ASSIGNED TASK — Please copy the last part of the entries exactly: the line that has "Task: Click the TECHNICAL" and every line up to and including the end, nothing more.

DATA UNDER STUDY Start Marker

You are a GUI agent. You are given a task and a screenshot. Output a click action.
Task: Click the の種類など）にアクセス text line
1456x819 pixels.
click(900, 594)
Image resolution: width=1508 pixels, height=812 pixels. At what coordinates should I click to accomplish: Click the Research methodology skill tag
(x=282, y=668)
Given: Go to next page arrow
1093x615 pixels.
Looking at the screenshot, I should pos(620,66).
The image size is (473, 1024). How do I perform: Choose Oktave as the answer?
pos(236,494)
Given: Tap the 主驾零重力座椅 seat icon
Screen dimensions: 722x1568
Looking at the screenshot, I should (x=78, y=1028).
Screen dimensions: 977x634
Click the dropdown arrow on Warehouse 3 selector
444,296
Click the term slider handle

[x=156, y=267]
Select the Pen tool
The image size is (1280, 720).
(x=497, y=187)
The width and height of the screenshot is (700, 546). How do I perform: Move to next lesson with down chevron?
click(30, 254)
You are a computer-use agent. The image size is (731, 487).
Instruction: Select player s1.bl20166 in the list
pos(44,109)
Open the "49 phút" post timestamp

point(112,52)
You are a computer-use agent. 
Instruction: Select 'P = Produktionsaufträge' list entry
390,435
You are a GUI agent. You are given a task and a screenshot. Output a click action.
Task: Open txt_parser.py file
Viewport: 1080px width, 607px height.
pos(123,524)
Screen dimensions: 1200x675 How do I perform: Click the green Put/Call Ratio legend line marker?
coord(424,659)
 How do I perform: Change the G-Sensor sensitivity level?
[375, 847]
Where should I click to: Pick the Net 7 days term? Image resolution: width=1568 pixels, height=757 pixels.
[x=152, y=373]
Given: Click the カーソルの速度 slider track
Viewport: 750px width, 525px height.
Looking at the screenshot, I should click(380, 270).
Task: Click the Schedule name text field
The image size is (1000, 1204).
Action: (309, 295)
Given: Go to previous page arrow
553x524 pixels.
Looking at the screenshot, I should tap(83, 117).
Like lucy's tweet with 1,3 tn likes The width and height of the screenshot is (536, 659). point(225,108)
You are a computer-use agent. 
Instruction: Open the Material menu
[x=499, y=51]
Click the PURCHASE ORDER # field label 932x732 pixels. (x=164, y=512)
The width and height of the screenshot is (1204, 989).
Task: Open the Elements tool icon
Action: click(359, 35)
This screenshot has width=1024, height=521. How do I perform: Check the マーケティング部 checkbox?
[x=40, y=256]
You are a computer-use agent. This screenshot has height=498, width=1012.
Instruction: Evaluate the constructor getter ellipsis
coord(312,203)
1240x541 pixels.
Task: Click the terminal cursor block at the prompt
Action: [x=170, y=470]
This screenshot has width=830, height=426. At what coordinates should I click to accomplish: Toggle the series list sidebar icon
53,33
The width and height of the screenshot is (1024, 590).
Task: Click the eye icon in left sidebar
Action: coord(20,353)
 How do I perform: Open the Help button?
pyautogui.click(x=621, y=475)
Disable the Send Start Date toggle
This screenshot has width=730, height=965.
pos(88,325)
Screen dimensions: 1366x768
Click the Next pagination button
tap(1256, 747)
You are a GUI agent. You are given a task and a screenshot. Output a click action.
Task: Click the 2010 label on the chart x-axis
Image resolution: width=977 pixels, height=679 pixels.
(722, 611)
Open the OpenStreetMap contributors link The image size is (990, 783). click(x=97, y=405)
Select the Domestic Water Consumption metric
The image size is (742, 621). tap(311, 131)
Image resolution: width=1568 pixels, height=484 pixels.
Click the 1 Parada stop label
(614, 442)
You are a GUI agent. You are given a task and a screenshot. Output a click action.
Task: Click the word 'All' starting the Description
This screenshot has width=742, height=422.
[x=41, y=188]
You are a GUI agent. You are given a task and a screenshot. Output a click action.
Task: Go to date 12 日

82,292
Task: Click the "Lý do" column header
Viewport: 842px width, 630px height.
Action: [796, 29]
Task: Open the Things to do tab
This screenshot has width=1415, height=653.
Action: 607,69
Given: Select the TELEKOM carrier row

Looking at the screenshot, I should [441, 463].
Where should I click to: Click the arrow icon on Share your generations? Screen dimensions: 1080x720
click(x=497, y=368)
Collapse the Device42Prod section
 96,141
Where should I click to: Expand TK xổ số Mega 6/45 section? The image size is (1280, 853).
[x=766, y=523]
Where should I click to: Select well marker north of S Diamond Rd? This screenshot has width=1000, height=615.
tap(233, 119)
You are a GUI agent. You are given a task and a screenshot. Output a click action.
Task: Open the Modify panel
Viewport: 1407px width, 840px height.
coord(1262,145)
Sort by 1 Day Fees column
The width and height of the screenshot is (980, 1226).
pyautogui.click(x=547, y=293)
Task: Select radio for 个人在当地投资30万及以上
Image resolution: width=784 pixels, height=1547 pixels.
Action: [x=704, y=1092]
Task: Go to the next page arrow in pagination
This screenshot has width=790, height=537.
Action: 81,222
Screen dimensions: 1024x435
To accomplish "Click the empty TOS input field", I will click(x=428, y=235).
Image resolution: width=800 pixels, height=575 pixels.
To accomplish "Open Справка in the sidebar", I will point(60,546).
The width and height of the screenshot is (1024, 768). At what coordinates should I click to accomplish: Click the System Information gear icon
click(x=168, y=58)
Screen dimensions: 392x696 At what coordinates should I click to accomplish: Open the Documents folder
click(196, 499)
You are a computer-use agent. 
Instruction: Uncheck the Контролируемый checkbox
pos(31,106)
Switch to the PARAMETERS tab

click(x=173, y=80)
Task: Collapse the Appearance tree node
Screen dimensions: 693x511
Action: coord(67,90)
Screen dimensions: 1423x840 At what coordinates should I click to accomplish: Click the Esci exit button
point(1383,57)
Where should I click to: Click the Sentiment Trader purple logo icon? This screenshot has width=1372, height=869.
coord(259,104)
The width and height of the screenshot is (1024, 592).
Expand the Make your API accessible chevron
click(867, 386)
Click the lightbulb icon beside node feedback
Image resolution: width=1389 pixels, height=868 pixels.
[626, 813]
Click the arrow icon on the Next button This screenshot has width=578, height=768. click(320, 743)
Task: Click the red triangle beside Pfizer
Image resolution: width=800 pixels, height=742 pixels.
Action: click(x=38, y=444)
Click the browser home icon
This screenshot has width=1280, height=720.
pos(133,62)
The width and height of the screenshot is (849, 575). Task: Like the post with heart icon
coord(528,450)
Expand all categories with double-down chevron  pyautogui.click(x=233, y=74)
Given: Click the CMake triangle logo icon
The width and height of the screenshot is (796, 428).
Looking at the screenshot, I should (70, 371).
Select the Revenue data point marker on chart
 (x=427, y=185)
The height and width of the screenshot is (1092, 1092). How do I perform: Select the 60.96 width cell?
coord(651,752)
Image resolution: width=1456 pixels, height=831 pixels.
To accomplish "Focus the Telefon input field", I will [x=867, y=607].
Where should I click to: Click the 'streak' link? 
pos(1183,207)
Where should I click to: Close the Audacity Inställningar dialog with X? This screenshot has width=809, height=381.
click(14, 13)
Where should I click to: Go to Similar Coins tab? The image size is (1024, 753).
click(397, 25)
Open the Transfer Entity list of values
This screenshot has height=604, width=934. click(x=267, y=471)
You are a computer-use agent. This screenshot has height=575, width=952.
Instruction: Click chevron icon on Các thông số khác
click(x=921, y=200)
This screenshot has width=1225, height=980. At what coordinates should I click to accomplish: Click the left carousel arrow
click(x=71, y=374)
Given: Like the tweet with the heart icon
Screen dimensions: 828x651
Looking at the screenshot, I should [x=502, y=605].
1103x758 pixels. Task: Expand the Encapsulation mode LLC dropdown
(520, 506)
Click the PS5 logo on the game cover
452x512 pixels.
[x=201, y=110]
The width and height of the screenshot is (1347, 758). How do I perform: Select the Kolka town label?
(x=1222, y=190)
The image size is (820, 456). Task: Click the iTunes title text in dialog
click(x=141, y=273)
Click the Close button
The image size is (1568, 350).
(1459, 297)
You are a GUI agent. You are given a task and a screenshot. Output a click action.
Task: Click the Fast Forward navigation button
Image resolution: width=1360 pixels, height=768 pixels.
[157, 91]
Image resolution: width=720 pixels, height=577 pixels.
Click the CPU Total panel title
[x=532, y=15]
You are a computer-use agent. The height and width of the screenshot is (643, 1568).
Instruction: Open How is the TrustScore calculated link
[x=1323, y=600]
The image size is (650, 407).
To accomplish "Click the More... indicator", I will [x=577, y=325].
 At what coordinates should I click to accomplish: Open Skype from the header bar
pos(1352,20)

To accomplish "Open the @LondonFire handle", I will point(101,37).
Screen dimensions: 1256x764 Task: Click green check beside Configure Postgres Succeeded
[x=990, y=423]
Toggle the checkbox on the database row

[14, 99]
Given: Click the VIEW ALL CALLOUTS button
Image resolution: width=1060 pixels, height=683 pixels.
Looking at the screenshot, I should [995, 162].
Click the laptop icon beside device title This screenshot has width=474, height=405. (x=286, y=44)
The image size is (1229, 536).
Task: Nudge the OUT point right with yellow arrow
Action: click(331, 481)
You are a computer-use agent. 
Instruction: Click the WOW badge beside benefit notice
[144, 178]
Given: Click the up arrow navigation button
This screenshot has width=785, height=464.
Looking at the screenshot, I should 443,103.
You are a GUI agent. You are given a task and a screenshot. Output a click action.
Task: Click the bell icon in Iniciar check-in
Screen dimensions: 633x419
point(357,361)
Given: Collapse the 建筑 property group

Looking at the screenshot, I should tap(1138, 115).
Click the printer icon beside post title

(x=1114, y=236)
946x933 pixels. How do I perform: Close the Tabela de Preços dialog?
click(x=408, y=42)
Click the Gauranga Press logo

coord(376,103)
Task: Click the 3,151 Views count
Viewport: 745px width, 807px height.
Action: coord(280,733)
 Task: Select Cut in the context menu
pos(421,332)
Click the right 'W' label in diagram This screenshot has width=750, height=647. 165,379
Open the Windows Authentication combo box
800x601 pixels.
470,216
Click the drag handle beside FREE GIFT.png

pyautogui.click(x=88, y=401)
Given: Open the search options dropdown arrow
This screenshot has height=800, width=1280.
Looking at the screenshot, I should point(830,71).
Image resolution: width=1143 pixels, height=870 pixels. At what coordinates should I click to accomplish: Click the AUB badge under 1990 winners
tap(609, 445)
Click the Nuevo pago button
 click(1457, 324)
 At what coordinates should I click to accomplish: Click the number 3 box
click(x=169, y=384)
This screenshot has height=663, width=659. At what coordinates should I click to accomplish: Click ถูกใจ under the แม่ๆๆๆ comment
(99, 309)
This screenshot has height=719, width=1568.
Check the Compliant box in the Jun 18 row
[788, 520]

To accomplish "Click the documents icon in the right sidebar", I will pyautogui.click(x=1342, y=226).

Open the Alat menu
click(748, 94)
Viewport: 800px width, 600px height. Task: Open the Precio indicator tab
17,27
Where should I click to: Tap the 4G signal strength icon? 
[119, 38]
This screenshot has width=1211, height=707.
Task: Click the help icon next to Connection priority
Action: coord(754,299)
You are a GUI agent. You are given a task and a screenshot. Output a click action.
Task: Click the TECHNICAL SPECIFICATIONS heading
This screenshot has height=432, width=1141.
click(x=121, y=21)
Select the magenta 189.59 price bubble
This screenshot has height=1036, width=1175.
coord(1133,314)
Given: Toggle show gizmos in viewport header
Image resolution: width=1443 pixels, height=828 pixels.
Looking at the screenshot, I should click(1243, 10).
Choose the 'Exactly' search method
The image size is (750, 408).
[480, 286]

DATA UNDER STUDY End Marker

ANSWER TO THIS PROBLEM —
Task: Click the TECHNICAL SPECIFICATIONS heading
This screenshot has height=432, width=1141.
click(x=121, y=21)
Select the magenta 189.59 price bubble
This screenshot has height=1036, width=1175.
coord(1133,314)
Given: Toggle show gizmos in viewport header
Image resolution: width=1443 pixels, height=828 pixels.
Looking at the screenshot, I should click(1243, 10).
Choose the 'Exactly' search method
The image size is (750, 408).
[480, 286]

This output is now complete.